Summary
dismissing complaint based on "one-hour delay in treatment" for broken bones around plaintiff's eye where "plaintiff has not alleged facts showing that it would have been so obvious to the attending nurse that plaintiff was in immediate need of medical attention that her failure to take him to the hospital at that time would subject him to a substantial risk of serious harm"

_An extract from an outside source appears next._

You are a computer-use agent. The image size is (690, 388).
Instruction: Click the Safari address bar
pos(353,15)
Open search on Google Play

Summary of this case from Coe v. AtkinsOpinion
16-cv-388-bbc
01-06-2017
OPINION and ORDER
Pro se plaintiff Maurice Holt, a prisoner at the Green Bay Correctional Institution, brought this lawsuit under 42 U.S.C. § 1983 against seven unnamed Lincoln County Jail correctional officers. In his original complaint, plaintiff alleged that five John Doe and two Jane Doe defendants failed to protect him from a violent attack by a fellow inmate. I screened the complaint pursuant to 28 U.S.C. § 1915A and dismissed it without prejudice for plaintiff's failure to provide fair notice of his claims in accordance with Fed. R. Civ. P. 8. Dkt. #11. I also gave plaintiff the opportunity to file an amended complaint that complies with the Federal Rules of Civil Procedure. Plaintiff has filed a proposed amended complaint, dkt. ##12 and 14, which I will now evaluate under 28 U.S.C. § 1915A.

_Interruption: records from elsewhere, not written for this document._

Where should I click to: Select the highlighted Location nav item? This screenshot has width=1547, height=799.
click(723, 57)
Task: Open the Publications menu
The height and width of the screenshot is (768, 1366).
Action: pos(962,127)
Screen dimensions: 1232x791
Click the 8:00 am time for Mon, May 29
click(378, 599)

The amended complaint provides few new details, but plaintiff now generally alleges that four unnamed county jail officials violated his rights. First, he alleges that three defendants exposed him to danger from other inmates in the general jail population. Second, he alleges that one defendant failed to provide adequate medical attention for the injury he sustained after an attack by a fellow inmate.
After reviewing and screening the amended complaint, I find that it fails to state a claim upon which relief may be granted. Plaintiff has not put forth sufficient allegations to show that any of the Doe defendants violated his constitutional rights. I am therefore dismissing plaintiff's claims and assessing him a "strike" in accordance with 28 U.S.C. § 1915(g).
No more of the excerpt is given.